Rows for locating words and elements:
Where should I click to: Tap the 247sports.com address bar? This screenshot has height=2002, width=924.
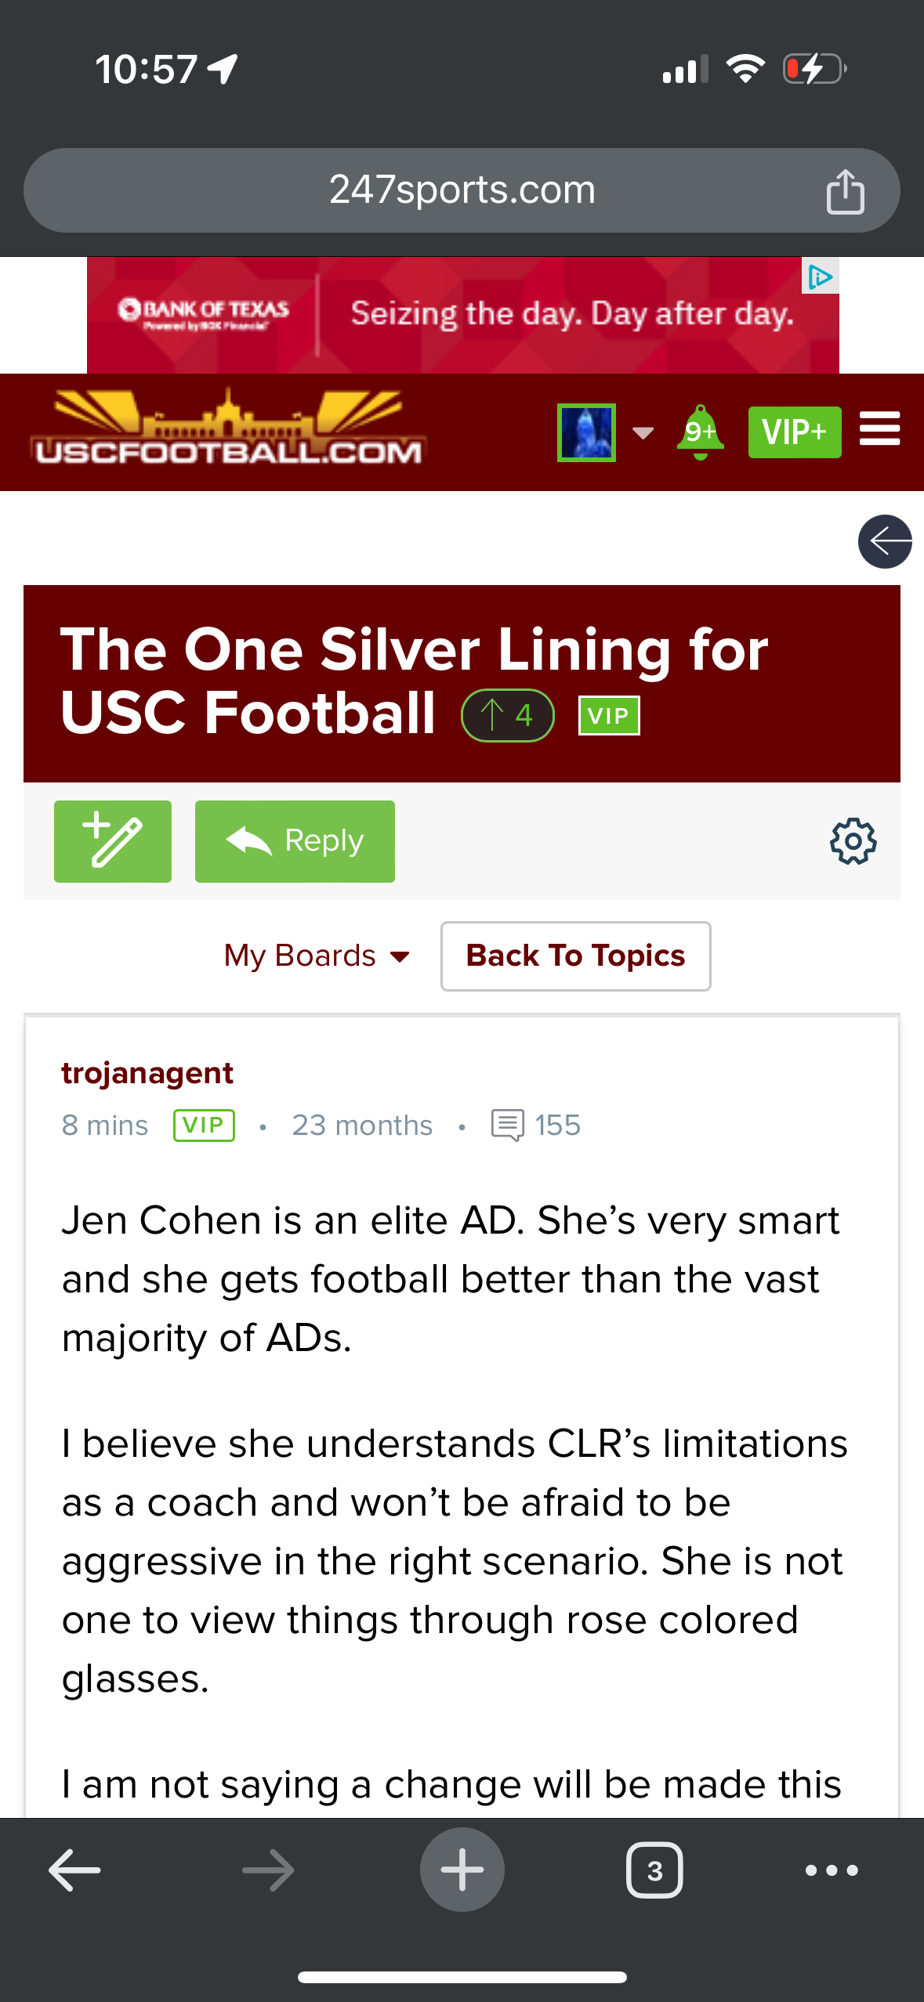(x=462, y=190)
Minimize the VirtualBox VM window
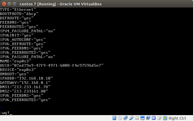Viewport: 193px width, 121px height. (x=9, y=4)
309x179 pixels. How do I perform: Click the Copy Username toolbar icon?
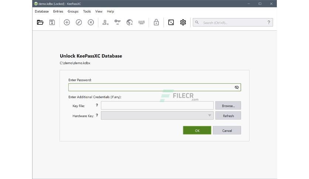[x=105, y=22]

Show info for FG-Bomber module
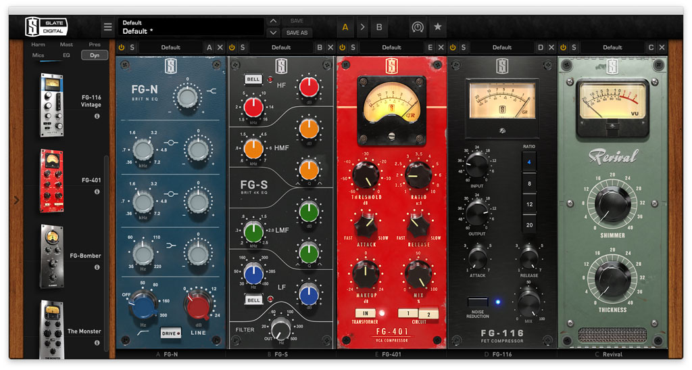(97, 267)
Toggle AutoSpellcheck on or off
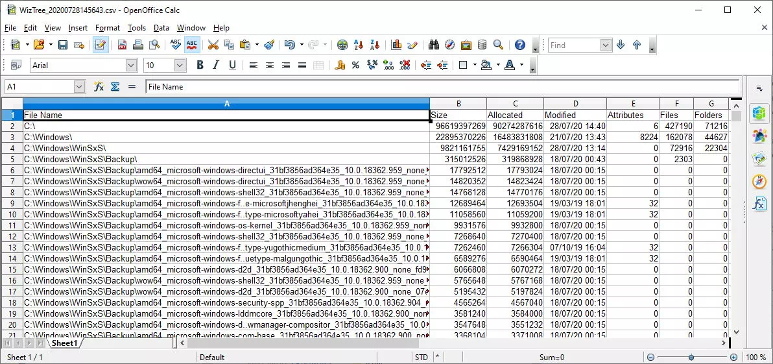This screenshot has width=773, height=364. tap(192, 45)
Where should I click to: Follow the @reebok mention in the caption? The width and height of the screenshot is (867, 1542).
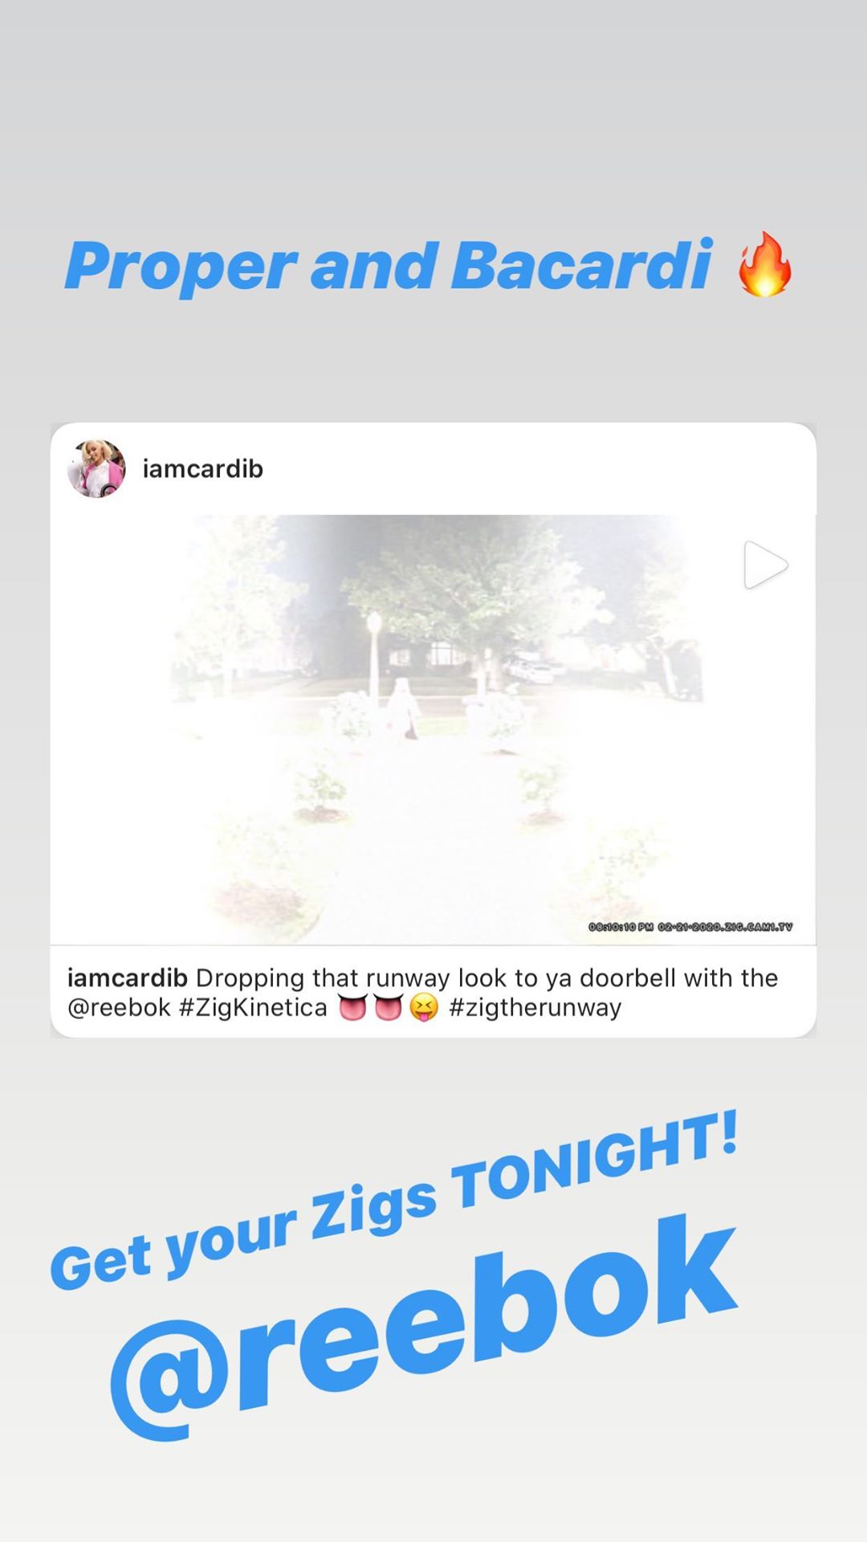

Problem to solve:
Change "address bar" to "URL bar" throughout the rows above, leaving everything else unchanged and leaving out the pictures.

Written reply:
Where should I click to: Tap the 247sports.com URL bar? This screenshot has height=2002, width=924.
(x=462, y=190)
Minimize the VirtualBox VM window
Viewport: 193px width, 121px height. (x=9, y=4)
309x179 pixels. How do I perform: Click the Copy Username toolbar icon?
[x=105, y=22]

Show info for FG-Bomber module
(97, 267)
Toggle AutoSpellcheck on or off
This screenshot has width=773, height=364. tap(192, 45)
Where should I click to: Follow the @reebok mention in the caption? The width and height of the screenshot is (867, 1542).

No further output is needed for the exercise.